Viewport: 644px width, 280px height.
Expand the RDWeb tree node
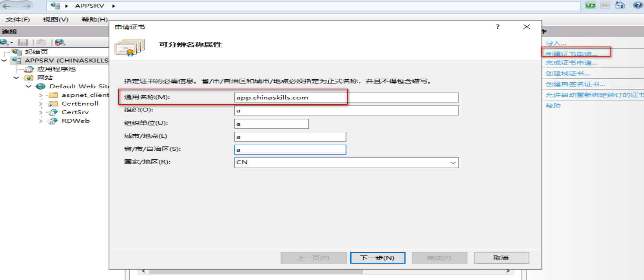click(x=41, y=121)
==
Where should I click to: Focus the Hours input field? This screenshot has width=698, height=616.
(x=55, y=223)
* * *
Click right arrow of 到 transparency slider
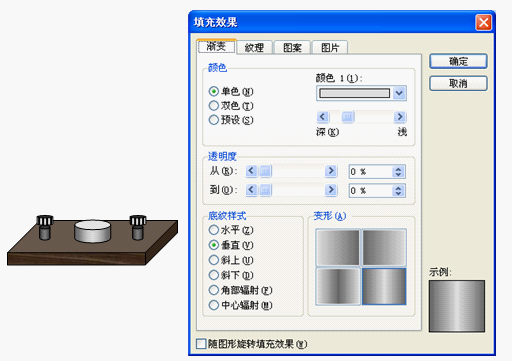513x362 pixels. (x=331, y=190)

### INSTRUCTIONS TO FOLLOW
Arrange the lines starting at the one that contains "Viewport: 644px width, 280px height." and ending at the one that contains "click(x=41, y=121)", both included, as a two-column CSV headed instruction and location. Put the text in a single row under instruction and its answer under location, quote each field, turn line breaks into spaces, and leave out the pictures.

### EXERCISE RESPONSE
instruction,location
"Viewport: 644px width, 280px height. Expand the RDWeb tree node","click(x=41, y=121)"